Exercise:
Read the listing below. Then repeat it exactly.

Exercise material:
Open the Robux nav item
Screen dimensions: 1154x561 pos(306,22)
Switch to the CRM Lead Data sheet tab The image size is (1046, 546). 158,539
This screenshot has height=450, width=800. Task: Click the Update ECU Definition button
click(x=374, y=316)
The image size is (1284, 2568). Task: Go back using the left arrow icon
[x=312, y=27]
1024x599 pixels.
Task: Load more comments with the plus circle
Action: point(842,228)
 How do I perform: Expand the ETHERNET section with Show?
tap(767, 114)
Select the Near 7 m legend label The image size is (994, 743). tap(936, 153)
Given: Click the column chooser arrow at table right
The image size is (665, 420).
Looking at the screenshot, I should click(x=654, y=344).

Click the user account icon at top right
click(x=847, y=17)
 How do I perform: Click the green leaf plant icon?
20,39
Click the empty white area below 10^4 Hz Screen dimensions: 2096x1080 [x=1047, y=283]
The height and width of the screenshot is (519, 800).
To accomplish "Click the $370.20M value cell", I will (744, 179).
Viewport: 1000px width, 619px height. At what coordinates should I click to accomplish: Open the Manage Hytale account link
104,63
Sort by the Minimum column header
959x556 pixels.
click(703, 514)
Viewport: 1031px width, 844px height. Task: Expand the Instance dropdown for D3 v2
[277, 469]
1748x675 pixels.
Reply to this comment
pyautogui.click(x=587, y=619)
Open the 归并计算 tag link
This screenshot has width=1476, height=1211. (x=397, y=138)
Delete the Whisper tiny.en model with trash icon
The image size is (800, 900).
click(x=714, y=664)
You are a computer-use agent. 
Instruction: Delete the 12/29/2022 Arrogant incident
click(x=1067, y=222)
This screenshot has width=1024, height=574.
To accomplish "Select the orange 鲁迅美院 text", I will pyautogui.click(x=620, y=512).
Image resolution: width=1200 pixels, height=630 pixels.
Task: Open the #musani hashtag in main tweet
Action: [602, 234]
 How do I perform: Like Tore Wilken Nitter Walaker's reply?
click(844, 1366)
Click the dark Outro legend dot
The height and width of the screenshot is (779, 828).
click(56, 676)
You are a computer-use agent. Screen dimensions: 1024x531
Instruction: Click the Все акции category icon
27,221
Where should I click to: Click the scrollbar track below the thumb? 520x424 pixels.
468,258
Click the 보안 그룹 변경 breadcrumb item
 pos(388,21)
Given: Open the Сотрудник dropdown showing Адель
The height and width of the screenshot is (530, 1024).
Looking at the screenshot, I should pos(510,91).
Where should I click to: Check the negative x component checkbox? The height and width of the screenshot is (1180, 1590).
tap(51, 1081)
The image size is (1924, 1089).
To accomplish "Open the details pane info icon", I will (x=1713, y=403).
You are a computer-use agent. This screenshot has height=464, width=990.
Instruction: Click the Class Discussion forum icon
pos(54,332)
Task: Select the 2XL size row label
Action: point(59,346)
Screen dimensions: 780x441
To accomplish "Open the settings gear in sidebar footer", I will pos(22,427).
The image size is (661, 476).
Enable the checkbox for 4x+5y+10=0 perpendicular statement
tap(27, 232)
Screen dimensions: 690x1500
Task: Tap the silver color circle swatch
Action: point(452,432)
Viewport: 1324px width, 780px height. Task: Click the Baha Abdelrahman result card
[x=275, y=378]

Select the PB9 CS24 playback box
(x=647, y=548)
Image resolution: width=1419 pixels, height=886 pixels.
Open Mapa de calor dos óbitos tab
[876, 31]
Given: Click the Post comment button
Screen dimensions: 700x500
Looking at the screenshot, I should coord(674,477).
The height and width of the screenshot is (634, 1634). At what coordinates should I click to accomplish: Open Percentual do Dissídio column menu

Exercise solution:
Open the Robux nav item
Screen dimensions: 1154x561 pos(306,22)
Switch to the CRM Lead Data sheet tab The image size is (1046, 546). 158,539
This screenshot has height=450, width=800. Task: Click the Update ECU Definition button
click(x=374, y=316)
The image size is (1284, 2568). Task: Go back using the left arrow icon
[x=312, y=27]
1024x599 pixels.
Task: Load more comments with the plus circle
Action: point(842,228)
 How do I perform: Expand the ETHERNET section with Show?
tap(767, 114)
Select the Near 7 m legend label The image size is (994, 743). tap(936, 153)
Given: Click the column chooser arrow at table right
The image size is (665, 420).
Looking at the screenshot, I should click(x=654, y=344).

Click the user account icon at top right
click(x=847, y=17)
 How do I perform: Click the green leaf plant icon?
20,39
Click the empty white area below 10^4 Hz Screen dimensions: 2096x1080 [x=1047, y=283]
The height and width of the screenshot is (519, 800).
To accomplish "Click the $370.20M value cell", I will (744, 179).
Viewport: 1000px width, 619px height. At what coordinates should I click to accomplish: Open the Manage Hytale account link
104,63
Sort by the Minimum column header
959x556 pixels.
click(703, 514)
Viewport: 1031px width, 844px height. Task: Expand the Instance dropdown for D3 v2
[277, 469]
1748x675 pixels.
Reply to this comment
pyautogui.click(x=587, y=619)
Open the 归并计算 tag link
This screenshot has width=1476, height=1211. (x=397, y=138)
Delete the Whisper tiny.en model with trash icon
The image size is (800, 900).
click(x=714, y=664)
You are a computer-use agent. 
Instruction: Delete the 12/29/2022 Arrogant incident
click(x=1067, y=222)
This screenshot has width=1024, height=574.
To accomplish "Select the orange 鲁迅美院 text", I will pyautogui.click(x=620, y=512).
Image resolution: width=1200 pixels, height=630 pixels.
Task: Open the #musani hashtag in main tweet
Action: [602, 234]
 How do I perform: Like Tore Wilken Nitter Walaker's reply?
click(844, 1366)
Click the dark Outro legend dot
The height and width of the screenshot is (779, 828).
click(56, 676)
You are a computer-use agent. Screen dimensions: 1024x531
Instruction: Click the Все акции category icon
27,221
Where should I click to: Click the scrollbar track below the thumb? 520x424 pixels.
468,258
Click the 보안 그룹 변경 breadcrumb item
 pos(388,21)
Given: Open the Сотрудник dropdown showing Адель
The height and width of the screenshot is (530, 1024).
Looking at the screenshot, I should pos(510,91).
Where should I click to: Check the negative x component checkbox? The height and width of the screenshot is (1180, 1590).
tap(51, 1081)
The image size is (1924, 1089).
To accomplish "Open the details pane info icon", I will (x=1713, y=403).
You are a computer-use agent. This screenshot has height=464, width=990.
Instruction: Click the Class Discussion forum icon
pos(54,332)
Task: Select the 2XL size row label
Action: point(59,346)
Screen dimensions: 780x441
To accomplish "Open the settings gear in sidebar footer", I will pos(22,427).
The image size is (661, 476).
Enable the checkbox for 4x+5y+10=0 perpendicular statement
tap(27, 232)
Screen dimensions: 690x1500
Task: Tap the silver color circle swatch
Action: point(452,432)
Viewport: 1324px width, 780px height. Task: Click the Baha Abdelrahman result card
[x=275, y=378]

Select the PB9 CS24 playback box
(x=647, y=548)
Image resolution: width=1419 pixels, height=886 pixels.
Open Mapa de calor dos óbitos tab
[876, 31]
Given: Click the Post comment button
Screen dimensions: 700x500
Looking at the screenshot, I should coord(674,477).
The height and width of the screenshot is (634, 1634). At what coordinates should I click to accomplish: Open Percentual do Dissídio column menu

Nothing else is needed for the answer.